(TO DO) Omit all pictures and transcribe only the lines in the entries below that run from the line with "Given: Open the" through the line with "Task: Open the".

(EXCERPTED DATA)
---+---
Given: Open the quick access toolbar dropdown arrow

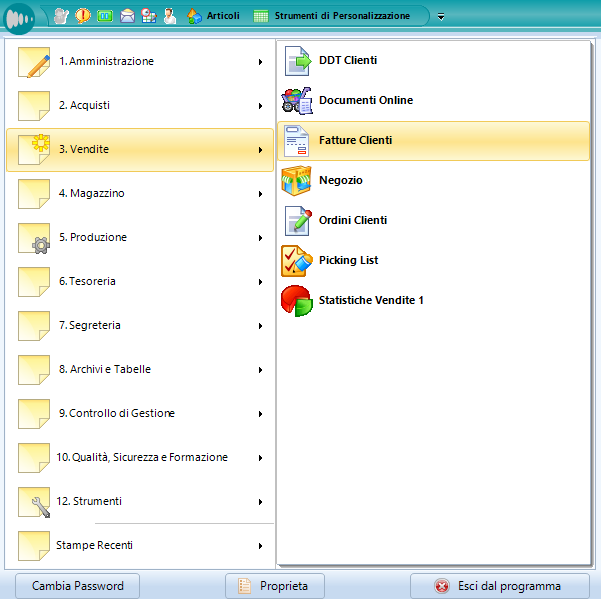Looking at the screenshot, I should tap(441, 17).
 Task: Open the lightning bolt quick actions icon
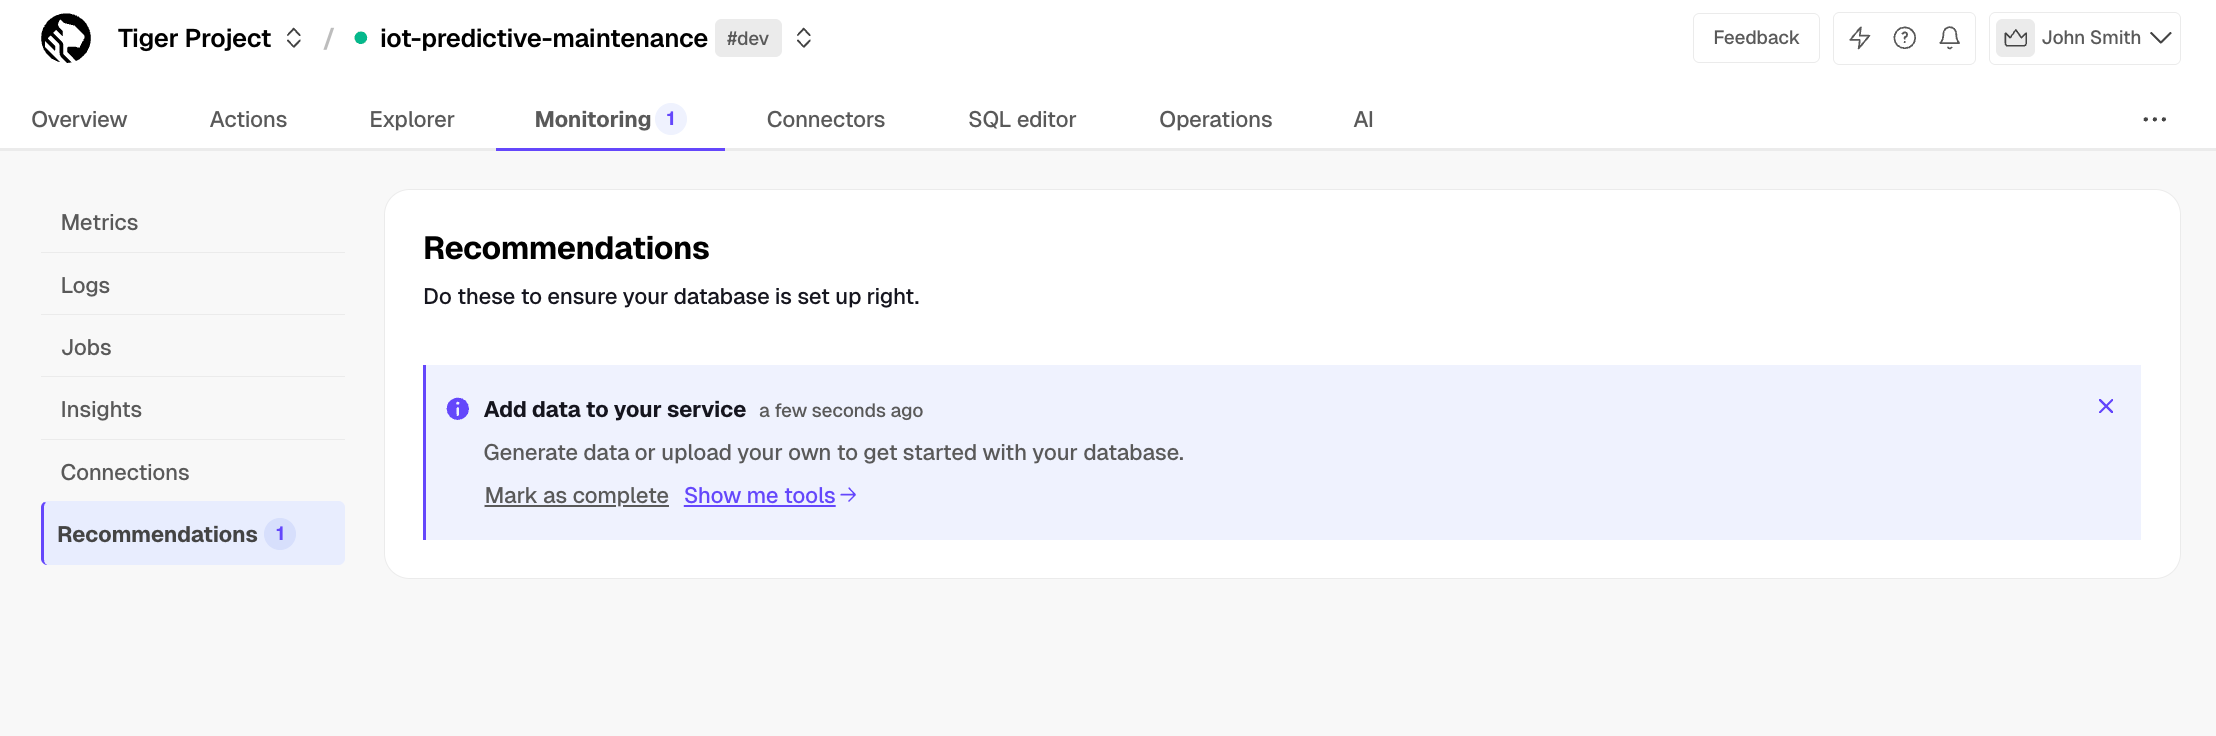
---+---
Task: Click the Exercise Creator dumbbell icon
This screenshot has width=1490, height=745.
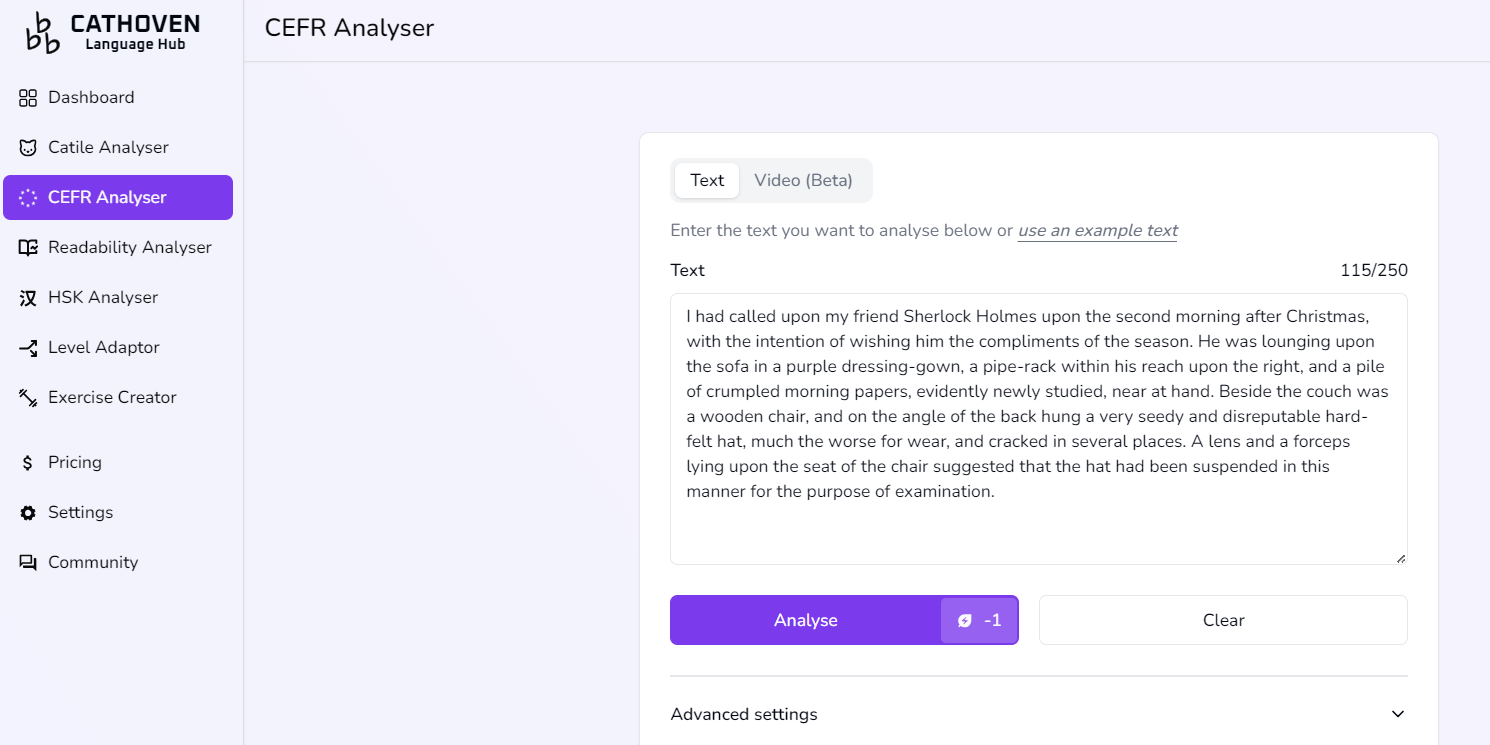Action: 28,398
---+---
(WRITTEN RESPONSE)
Given: Open the quick access toolbar dropdown arrow

Looking at the screenshot, I should tap(441, 17).
 Task: Open the lightning bolt quick actions icon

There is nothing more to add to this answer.